Tested in Python 3.11.4

Clone the repository to your local machine:

```bash
git clone https://github.com/bigsk1/vision-image-gen.git
cd vision-image-gen
```

Install the required dependencies:

pip install -r requirements.txt

## Usage

Web UI

To start the web interface, run:

```bash
streamlit run vision_image_gen_ui_local.py
```

Navigate to the URL provided by Streamlit, http://localhost:8501, in your web browser. Enter you Open AI API Key or Have your Open Ai Api key added to your system enviroment variables in PATH

- Upload an Image: Use the provided input to upload an image or specify an image URL.
- View Analysis: See the AI-generated description of the image.
- Modify and Generate: Enter modifications to the original description and generate a new image.
- View and Save: The generated image will be displayed, and you can save it locally.

## CLI Version

The CLI version allows you to process images directly from your terminal.

```bash
python vision_image_gen.py
```

## Using Streamlit Cloud Sharing

Use the vision_image_gen_ui.py for Streamlit Cloud sharing, in the settings just add

```bash
[openai]
api_key = "sk-paste-your-api-key"
```

## Example of output

```python
==================================================
Vision Response:
==================================================
The image shows a computer terminal interface with ASCII art and text. At the top would be ASCII art resembling a face with a pattern of "#" and "." characters. Below it, within a minimalist window frame, is a navigation menu with options depicted as a pixel-style globe icon labeled "sumfetch," a document icon labeled "ABOUT," a link icon labeled "Website," a folder icon labeled "This Repo," and a series of contact methods including an email address, GitHub URL, and Twitter handle, all associated with the username "bigsk1". The central feature is a bold ASCII art logo or emblem saying "BIGSK1" inside a stylized circular border.
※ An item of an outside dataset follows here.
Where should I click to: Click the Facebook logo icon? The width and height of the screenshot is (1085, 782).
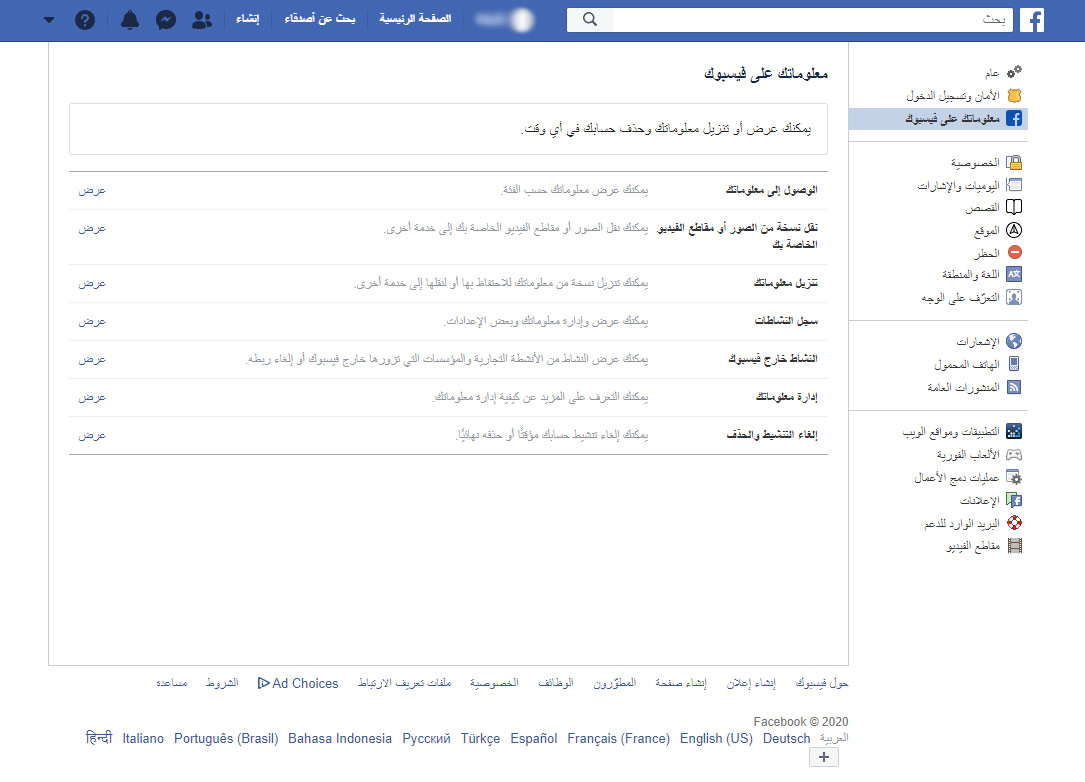pos(1031,20)
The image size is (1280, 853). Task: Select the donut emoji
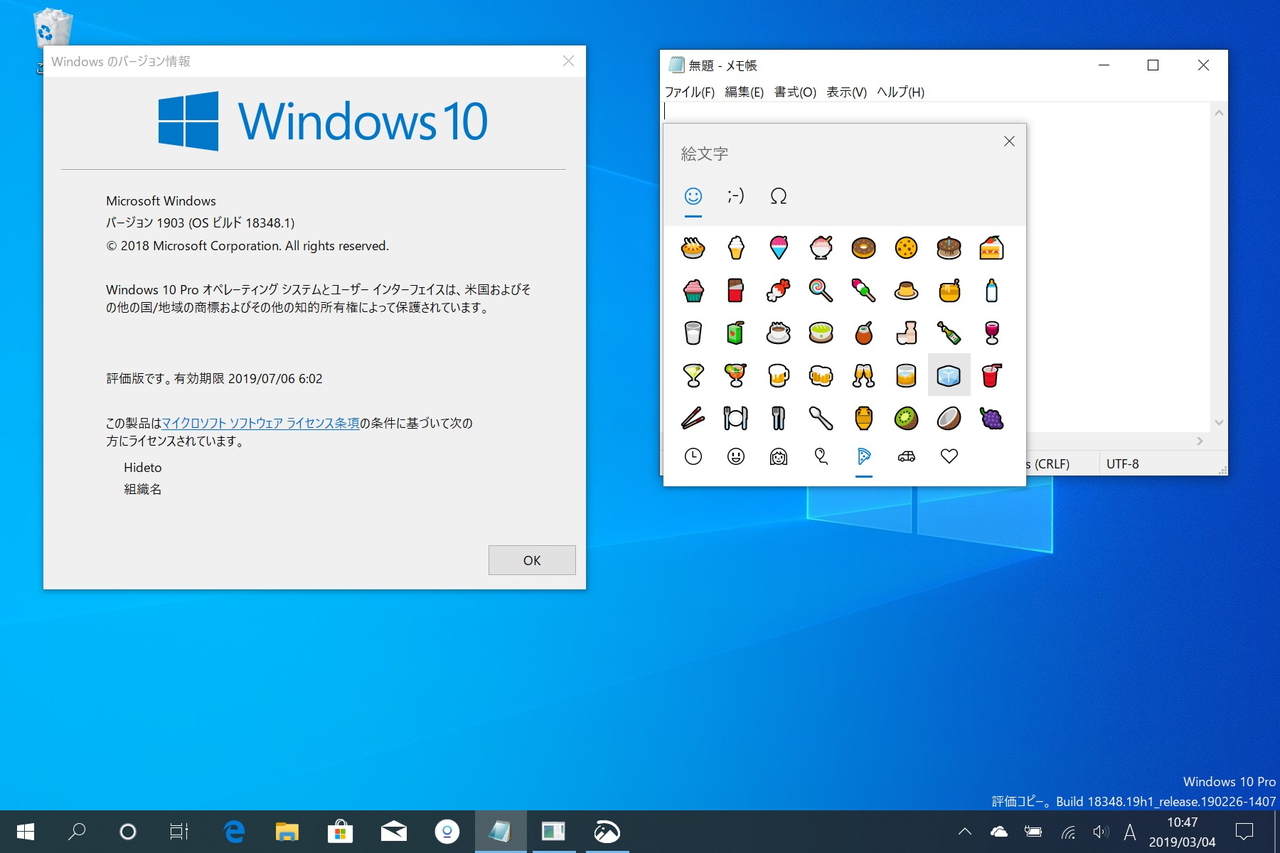(x=863, y=247)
For a text-to-image model, you could describe it as follows:

"Create an image of a dark computer terminal screen with a pixelated face made out of ASCII characters at the top. Include a stylized ASCII art logo that says 'BIGSK1' in the center, enclosed in a circular patterned border. Below the logo, depict a simple user interface with text and monochrome icons signifying navigation options, including a globe for 'sumfetch,' a document for 'ABOUT,' a link chain for 'Website,' and a folder for 'This Repo.' Add additional details

==================================================
User's Modification Input:
==================================================
make it in the style of an american flag

==================================================
Final Prompt Sent to DALL-E 3:
==================================================
The image shows a computer terminal interface with ASCII art and text. At the top would be ASCII art resembling a face with a pattern of characters. Below it, within a minimalist window frame, is a navigation menu with options depicted as a pixel-style globe icon labeled "sumfetch," a document icon labeled "ABOUT," a link icon labeled "Website," a folder icon labeled "This Repo," and a series of contact methods including an email address, GitHub URL, and Twitter handle, all associated with the username "bigsk1". The central feature is a bold ASCII art logo or emblem saying "BIGSK1" inside a stylized circular border.

For a text-to-image model, you could describe it as follows:

"Create an image of a dark computer terminal screen with a pixelated face made out of ASCII characters at the top. Include a stylized ASCII art logo that says 'BIGSK1' in the center, enclosed in a circular patterned border. Below the logo, depict a simple user interface with text and monochrome icons signifying navigation options, including a globe for 'sumfetch,' a document for 'ABOUT,' a link chain for 'Website,' and a folder for 'This Repo.' Add additional details make it in the style of an american flag
```

Example image in the original_image folder this is were your downloaded images will end up.

The generated_images folder is were the new Dalle generated image will end up.

This is a work in progress, more to add soon.